• "Quelque chose en nous d'un peu nazi"

    "L'homme est-il bon ? Est-il méchant ?

    Cette controverse hante les philosophes et les moralistes. Elle oppose, depuis plus de deux siècles, les partisans de Hobbes ("l'homme est un loup pour l'homme") à ceux de Rousseau ("l'homme est bon, la société le corrompt").

    De fait, aucun être humain ne vit hors d'une société. L'Homo sapiens est pétri par ses mythes, sa religion, ses parents, son village, sa culture; y compris, depuis un siècle, par la radio, la télévision ou Internet.

    Aucune bête sauvage n'aurait jamais assassiné ses congénères comme nous nous y sommes employés à Oradour-sur-Glane ou à Srebrenica. Aucun animal n'aurait pu concevoir et exécuter cet ordre que je tiens pour le plus barbare qui ait été proféré depuis le commencement de l'univers, voici près de quatorze milliards d'années : "Tuez-les tous, Dieu reconnaîtra les siens !"

    Bien plus que le tigre de Racine, nous sommes "altérés de sang". Meutriers, tortionnaires et fiers de l'être... Nous aimons nos reîtres, nos spadassins, nos soudards, nos uhlans, nos mercenaires? Nous louons la soldatesque qui pille et viole. Nous décorons nos "héros". Nous élevons des statues à ceux qui ont le mieux éventré ou incendié, nous leur composons des hymnes...

    L'homme est méchant parce que c'est un animal pensant.

    Je pense, donc j'asservis.

    Je pense, donc j'exploite et j'humilie. Je pense, donc je vole et je tue....

    Ce que je dois dire à présent me sort avec peine des neurones. Je rougis, je pâlis, mes yeux papillotent ma bouche se déssèche, mes doigts tremblent sur le clavier de mon ordinateur. Il y a longtemps que je le pense mais je n'osait l'écrire...

    Mon propos consternera ceux qui veulent croire en l'humanité de l'homme, au progrès de notre espèce ou à son salut.

    L'espèce humaine est affreuse, bête et méchante. Nous avons tous en nous quelque chose d'un peu nazi.

    Je ne parle pas d'une petite salissure, d'une tache résiduelle, d'une macule en voie de dissolution ou d'un défaut mineur que nous pourrions tenir sous contrôle. Non... J'examine la partie constitutive de notre personne. Je peins la région de nous-mêmes qui nous guide lorsque nous subissons un stress ; lorsque nous avons peur ou que nos intérêts vitaux sont en jeu.

********************

» **Problèmes à résoudre**
**A)** Traduisez en anglais cette phrase de l'extrait choisi : « L'homme est méchant parce que c'est un animal pensant. »
**B)** Mettez sous forme de tableau Markdown les lignes de la liste comprises entre celle qui contient « Where should I click to: Click the armchair » et celle qui contient « tap(132, 250) », incluses. Le tableau comportera une colonne « N° » pour le numéro de rang et une colonne « Ligne » pour le texte, sans les lignes vides.

********************

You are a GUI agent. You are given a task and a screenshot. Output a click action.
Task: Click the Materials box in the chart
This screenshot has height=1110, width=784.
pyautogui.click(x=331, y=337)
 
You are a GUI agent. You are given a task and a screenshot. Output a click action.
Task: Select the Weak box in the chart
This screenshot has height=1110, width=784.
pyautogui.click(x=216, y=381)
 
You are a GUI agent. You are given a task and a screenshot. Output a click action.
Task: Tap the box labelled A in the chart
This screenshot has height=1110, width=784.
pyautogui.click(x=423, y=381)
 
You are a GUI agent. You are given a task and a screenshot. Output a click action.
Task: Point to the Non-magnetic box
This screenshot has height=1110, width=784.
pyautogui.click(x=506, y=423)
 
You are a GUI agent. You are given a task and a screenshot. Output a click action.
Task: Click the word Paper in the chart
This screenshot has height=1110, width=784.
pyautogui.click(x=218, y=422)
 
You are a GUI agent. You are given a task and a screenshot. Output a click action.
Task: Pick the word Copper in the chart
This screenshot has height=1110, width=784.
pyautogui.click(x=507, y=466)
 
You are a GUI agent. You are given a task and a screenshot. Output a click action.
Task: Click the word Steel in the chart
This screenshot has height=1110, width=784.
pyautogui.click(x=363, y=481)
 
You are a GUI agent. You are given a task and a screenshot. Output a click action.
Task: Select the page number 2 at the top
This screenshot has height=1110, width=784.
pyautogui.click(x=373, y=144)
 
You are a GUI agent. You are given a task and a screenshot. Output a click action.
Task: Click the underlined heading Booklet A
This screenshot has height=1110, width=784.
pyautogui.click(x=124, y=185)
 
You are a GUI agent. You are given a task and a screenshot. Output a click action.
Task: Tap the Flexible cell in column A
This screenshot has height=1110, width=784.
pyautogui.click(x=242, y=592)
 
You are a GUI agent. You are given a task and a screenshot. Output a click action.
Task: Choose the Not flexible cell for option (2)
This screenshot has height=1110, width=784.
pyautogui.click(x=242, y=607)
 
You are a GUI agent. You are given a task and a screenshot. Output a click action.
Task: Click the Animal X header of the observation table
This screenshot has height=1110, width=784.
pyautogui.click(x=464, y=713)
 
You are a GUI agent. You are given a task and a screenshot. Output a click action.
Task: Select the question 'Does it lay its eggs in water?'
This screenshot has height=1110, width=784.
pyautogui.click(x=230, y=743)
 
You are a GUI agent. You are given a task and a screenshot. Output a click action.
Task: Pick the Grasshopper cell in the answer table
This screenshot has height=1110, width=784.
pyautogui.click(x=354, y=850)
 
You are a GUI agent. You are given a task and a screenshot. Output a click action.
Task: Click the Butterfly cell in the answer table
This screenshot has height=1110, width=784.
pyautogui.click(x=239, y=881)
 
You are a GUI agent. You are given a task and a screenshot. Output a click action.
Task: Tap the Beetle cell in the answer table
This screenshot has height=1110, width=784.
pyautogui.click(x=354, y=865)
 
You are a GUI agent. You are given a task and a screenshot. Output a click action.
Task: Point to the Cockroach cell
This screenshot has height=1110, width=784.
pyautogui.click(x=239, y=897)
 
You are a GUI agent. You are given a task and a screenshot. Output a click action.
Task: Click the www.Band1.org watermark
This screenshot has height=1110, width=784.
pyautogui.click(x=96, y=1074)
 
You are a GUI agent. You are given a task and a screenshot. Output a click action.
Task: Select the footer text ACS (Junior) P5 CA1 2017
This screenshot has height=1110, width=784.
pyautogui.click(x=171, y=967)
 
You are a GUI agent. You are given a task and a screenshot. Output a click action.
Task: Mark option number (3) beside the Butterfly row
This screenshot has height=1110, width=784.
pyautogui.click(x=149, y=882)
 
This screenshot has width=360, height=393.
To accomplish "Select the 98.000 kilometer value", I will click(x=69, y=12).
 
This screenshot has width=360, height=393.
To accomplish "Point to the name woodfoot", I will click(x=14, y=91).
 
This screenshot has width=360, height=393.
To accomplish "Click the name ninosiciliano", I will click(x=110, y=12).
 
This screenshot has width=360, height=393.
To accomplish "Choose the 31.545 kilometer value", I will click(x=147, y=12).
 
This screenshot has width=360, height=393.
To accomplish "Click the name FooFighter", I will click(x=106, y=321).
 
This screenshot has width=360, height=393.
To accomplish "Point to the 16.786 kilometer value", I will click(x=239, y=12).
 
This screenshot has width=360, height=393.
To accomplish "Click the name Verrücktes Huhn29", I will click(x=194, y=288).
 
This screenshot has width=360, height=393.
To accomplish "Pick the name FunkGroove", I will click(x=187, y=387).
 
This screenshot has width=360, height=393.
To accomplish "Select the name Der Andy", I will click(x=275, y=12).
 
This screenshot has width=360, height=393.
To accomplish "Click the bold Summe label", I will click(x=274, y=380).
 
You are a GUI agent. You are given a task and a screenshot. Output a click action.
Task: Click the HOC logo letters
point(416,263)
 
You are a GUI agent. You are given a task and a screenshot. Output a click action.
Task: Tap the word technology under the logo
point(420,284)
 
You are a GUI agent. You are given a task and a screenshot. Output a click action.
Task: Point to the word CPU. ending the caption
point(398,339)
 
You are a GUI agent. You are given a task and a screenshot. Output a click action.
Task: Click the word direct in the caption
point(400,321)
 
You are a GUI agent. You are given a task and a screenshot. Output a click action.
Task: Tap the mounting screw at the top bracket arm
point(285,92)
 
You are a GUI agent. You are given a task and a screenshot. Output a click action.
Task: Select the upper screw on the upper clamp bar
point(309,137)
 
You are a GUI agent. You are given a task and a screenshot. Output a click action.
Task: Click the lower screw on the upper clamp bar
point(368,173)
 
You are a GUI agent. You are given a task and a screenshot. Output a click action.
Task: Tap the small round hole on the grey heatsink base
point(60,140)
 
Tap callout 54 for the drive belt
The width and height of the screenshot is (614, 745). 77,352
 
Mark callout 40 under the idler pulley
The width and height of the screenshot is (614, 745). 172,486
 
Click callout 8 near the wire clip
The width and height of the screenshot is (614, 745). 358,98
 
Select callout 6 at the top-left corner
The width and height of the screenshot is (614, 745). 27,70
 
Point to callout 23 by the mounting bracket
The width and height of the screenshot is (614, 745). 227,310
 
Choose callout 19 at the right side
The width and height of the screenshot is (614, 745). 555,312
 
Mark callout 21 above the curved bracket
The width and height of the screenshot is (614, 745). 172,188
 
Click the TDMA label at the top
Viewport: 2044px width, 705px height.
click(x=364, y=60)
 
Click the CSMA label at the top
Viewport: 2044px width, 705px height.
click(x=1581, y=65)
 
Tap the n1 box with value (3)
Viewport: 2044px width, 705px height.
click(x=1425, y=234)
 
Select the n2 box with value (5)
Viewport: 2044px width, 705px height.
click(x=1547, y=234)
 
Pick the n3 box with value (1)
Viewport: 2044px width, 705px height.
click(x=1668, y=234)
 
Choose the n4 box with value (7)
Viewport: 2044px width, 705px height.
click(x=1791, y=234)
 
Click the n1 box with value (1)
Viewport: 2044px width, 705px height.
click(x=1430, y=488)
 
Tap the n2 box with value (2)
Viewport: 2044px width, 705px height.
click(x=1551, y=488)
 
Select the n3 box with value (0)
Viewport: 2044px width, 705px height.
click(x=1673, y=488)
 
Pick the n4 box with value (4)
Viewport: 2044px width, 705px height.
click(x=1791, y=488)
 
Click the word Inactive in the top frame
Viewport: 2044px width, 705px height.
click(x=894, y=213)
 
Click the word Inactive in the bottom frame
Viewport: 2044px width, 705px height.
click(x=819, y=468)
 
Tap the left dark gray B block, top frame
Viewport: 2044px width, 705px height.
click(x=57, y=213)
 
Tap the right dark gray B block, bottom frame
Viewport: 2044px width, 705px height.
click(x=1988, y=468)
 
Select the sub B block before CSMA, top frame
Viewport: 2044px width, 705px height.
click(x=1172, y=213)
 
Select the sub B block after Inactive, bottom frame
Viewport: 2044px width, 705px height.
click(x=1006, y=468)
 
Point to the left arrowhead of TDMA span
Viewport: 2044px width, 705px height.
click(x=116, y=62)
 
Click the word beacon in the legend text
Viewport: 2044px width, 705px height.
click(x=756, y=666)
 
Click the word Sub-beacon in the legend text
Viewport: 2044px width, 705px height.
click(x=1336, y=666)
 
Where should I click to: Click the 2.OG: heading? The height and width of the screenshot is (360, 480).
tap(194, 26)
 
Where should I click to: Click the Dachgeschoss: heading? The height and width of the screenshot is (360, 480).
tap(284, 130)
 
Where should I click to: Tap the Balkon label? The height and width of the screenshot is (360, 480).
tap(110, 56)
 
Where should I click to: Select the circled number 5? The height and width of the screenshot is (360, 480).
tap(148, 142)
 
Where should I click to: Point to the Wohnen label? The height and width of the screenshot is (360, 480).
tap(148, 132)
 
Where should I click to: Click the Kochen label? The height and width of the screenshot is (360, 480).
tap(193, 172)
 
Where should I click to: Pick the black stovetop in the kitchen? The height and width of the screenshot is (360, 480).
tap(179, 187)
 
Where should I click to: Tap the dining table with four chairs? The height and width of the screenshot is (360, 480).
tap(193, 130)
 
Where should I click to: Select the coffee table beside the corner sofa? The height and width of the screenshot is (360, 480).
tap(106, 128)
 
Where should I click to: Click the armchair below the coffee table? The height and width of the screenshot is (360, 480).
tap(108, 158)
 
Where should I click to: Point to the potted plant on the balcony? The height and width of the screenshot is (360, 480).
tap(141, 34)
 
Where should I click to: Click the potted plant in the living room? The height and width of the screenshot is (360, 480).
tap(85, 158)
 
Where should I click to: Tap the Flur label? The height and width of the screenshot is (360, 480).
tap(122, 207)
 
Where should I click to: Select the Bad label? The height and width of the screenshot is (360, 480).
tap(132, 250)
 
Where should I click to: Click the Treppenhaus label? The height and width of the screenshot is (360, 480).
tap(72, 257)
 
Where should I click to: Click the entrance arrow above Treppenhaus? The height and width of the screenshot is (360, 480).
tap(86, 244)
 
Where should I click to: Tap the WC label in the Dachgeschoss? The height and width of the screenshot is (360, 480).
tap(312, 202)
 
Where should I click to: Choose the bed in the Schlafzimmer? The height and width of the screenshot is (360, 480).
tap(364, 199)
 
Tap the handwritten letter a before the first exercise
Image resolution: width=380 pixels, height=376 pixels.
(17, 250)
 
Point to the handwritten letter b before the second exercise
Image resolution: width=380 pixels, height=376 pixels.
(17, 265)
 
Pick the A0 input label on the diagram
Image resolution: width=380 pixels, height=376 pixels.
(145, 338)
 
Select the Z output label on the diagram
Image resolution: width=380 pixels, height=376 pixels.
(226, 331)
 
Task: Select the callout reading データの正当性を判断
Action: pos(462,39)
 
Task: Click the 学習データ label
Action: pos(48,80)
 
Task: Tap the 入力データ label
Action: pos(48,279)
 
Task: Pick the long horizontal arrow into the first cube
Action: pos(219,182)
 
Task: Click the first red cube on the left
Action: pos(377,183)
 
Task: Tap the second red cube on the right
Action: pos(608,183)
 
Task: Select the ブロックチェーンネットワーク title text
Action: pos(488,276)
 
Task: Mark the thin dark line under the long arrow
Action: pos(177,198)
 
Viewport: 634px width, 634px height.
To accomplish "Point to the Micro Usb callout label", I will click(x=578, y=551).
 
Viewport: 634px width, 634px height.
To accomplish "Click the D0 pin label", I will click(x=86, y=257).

********************

» **Résultats par tâche**
**A)** Man is wicked because he is a thinking animal.

**B)**
| N° | Ligne |
|---|---|
| 1 | Where should I click to: Click the armchair below the coffee table? The height and width of the screenshot is (360, 480). |
| 2 | tap(108, 158) |
| 3 | Where should I click to: Point to the potted plant on the balcony? The height and width of the screenshot is (360, 480). |
| 4 | tap(141, 34) |
| 5 | Where should I click to: Click the potted plant in the living room? The height and width of the screenshot is (360, 480). |
| 6 | tap(85, 158) |
| 7 | Where should I click to: Tap the Flur label? The height and width of the screenshot is (360, 480). |
| 8 | tap(122, 207) |
| 9 | Where should I click to: Select the Bad label? The height and width of the screenshot is (360, 480). |
| 10 | tap(132, 250) |